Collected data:
──────
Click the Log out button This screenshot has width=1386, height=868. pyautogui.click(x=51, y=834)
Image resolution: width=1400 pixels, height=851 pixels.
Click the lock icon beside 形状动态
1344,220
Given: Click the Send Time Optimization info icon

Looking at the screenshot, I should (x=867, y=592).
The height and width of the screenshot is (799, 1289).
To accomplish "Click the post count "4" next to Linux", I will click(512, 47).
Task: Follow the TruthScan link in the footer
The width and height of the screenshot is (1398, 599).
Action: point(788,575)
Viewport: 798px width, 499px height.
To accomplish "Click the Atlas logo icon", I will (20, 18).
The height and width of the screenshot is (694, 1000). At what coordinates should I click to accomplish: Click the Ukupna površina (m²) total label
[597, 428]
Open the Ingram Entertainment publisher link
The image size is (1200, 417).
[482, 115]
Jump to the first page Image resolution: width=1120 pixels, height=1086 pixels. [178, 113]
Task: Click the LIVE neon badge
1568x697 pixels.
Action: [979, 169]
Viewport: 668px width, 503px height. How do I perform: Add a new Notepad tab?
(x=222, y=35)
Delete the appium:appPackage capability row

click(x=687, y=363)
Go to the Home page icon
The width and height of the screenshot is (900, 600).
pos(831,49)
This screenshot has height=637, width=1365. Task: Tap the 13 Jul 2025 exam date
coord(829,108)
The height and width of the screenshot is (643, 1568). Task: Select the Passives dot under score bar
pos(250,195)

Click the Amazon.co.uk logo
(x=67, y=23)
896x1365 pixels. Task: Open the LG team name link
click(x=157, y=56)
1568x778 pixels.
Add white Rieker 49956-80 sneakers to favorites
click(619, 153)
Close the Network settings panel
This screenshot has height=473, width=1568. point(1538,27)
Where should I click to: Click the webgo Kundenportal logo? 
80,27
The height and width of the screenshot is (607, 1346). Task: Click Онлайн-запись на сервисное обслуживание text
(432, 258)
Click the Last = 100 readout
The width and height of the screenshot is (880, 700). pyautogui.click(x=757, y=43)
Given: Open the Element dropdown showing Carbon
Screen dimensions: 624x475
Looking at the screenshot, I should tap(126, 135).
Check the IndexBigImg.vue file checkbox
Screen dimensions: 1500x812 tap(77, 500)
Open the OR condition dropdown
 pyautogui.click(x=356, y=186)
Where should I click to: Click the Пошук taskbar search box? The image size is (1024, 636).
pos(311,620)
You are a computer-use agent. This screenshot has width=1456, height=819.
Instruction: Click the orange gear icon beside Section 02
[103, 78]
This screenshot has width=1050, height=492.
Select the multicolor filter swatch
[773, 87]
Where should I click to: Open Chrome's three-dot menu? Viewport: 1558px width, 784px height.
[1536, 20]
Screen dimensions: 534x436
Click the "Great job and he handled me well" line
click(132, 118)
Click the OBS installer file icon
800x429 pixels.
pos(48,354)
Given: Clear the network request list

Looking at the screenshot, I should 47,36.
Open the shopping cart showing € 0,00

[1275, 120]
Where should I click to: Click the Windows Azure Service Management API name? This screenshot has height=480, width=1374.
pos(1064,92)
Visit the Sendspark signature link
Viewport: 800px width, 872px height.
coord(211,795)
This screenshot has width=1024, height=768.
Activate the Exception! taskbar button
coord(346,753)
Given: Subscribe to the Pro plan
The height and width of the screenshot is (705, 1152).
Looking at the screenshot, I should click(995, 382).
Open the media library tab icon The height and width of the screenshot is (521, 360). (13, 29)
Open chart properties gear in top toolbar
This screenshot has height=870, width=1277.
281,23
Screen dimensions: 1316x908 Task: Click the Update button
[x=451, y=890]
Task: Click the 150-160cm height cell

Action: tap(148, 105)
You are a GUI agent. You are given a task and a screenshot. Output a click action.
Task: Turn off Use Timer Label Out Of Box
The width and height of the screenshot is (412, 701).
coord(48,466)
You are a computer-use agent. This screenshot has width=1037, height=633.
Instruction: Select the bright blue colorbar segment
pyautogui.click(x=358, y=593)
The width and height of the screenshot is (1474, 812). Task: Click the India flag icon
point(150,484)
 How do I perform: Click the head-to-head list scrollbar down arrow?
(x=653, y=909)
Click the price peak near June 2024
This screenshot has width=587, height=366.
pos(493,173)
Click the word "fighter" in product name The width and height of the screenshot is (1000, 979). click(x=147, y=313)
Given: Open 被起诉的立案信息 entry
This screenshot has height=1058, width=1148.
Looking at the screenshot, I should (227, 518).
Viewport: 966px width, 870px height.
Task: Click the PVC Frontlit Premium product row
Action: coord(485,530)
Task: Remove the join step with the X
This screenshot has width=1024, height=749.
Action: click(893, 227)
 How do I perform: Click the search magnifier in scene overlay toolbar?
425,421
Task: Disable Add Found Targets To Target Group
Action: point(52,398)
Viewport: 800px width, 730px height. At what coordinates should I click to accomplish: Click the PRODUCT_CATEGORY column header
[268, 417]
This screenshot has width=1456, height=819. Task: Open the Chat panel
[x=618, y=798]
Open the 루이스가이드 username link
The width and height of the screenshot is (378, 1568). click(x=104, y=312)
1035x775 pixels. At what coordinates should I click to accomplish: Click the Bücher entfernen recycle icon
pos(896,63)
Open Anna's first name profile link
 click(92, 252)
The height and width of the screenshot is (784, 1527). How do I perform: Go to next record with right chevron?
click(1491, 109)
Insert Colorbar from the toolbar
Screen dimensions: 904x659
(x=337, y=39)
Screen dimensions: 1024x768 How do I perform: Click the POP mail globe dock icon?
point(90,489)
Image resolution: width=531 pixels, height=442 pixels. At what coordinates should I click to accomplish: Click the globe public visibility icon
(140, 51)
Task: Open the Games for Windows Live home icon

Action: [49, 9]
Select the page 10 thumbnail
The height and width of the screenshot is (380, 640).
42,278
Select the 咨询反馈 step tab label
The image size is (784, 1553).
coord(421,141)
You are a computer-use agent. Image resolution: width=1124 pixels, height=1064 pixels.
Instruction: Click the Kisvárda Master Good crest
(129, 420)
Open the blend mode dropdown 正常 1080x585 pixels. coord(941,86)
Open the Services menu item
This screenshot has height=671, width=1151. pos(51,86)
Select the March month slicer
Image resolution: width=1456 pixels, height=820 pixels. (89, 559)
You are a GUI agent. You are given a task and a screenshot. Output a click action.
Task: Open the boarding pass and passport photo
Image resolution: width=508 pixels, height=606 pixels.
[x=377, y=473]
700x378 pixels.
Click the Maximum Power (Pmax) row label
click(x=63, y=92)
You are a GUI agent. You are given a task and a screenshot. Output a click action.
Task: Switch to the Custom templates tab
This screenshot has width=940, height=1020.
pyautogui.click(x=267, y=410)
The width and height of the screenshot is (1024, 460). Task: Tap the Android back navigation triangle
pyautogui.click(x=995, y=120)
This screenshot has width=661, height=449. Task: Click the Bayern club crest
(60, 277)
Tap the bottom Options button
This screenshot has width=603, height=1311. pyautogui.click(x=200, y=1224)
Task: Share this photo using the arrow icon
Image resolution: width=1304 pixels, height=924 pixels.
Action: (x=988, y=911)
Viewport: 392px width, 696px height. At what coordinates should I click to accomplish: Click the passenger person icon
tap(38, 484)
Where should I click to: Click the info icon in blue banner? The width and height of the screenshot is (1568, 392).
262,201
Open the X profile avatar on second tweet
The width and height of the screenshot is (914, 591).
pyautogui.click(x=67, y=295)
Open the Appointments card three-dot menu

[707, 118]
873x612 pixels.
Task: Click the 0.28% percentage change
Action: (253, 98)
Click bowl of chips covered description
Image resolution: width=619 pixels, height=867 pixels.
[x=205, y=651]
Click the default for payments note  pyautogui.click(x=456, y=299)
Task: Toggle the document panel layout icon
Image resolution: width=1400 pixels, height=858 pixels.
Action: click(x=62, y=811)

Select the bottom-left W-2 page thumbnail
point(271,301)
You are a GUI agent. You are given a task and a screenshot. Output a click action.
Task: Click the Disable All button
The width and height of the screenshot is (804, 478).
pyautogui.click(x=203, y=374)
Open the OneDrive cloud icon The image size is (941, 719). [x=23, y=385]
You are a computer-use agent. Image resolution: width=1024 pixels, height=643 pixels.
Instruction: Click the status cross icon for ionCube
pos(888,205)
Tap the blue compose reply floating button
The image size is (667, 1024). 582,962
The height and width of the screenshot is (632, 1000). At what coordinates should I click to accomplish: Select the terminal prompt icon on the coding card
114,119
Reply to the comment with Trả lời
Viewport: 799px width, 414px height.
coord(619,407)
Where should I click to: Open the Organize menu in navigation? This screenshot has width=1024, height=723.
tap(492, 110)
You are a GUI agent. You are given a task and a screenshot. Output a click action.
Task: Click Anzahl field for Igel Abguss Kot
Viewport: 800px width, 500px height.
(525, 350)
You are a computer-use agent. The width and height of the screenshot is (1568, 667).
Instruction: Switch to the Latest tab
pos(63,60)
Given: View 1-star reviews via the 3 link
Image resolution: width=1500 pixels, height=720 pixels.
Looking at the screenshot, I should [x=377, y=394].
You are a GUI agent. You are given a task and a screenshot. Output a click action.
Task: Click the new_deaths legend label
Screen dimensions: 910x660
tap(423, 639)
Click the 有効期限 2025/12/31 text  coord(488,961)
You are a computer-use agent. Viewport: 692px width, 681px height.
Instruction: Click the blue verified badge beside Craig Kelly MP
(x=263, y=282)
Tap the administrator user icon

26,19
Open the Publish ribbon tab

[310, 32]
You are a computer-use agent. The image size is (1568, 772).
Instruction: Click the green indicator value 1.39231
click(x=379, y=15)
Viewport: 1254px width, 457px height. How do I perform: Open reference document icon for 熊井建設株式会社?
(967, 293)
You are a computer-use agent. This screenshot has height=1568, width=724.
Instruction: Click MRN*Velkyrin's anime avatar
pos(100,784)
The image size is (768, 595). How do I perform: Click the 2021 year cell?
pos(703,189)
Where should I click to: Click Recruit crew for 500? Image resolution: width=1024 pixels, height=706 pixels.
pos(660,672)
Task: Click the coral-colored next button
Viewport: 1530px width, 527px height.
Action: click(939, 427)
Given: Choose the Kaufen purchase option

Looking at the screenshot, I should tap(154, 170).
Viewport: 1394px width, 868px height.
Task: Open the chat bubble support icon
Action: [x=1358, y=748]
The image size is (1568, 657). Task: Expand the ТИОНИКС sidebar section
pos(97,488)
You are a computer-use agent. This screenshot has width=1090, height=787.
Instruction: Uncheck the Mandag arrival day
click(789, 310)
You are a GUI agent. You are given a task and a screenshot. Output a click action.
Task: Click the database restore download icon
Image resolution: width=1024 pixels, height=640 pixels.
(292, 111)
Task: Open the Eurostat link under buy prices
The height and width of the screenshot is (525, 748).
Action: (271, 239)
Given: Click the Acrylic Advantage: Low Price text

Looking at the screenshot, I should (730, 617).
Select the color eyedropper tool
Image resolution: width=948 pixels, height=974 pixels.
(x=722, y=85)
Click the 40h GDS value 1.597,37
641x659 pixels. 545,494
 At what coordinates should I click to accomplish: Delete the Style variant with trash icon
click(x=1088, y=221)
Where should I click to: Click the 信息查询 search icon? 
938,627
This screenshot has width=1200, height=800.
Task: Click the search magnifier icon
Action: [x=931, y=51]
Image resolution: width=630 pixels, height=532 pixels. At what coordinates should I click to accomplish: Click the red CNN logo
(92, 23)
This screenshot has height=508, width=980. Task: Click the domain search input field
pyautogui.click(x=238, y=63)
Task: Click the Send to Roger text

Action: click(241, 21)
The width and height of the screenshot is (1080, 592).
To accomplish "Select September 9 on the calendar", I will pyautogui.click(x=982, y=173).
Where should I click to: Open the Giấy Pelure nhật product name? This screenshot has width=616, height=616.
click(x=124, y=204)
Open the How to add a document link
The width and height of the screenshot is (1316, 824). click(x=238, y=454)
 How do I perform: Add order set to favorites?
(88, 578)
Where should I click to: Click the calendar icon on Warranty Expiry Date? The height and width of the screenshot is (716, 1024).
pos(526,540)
──────
Your goal: Give the exact lines, and only those, from the line containing "Open the blend" through the line containing "700x378 pixels." in the entries above.

Response below:
Open the blend mode dropdown 正常 1080x585 pixels. coord(941,86)
Open the Services menu item
This screenshot has height=671, width=1151. pos(51,86)
Select the March month slicer
Image resolution: width=1456 pixels, height=820 pixels. (89, 559)
You are a GUI agent. You are given a task and a screenshot. Output a click action.
Task: Open the boarding pass and passport photo
Image resolution: width=508 pixels, height=606 pixels.
[x=377, y=473]
700x378 pixels.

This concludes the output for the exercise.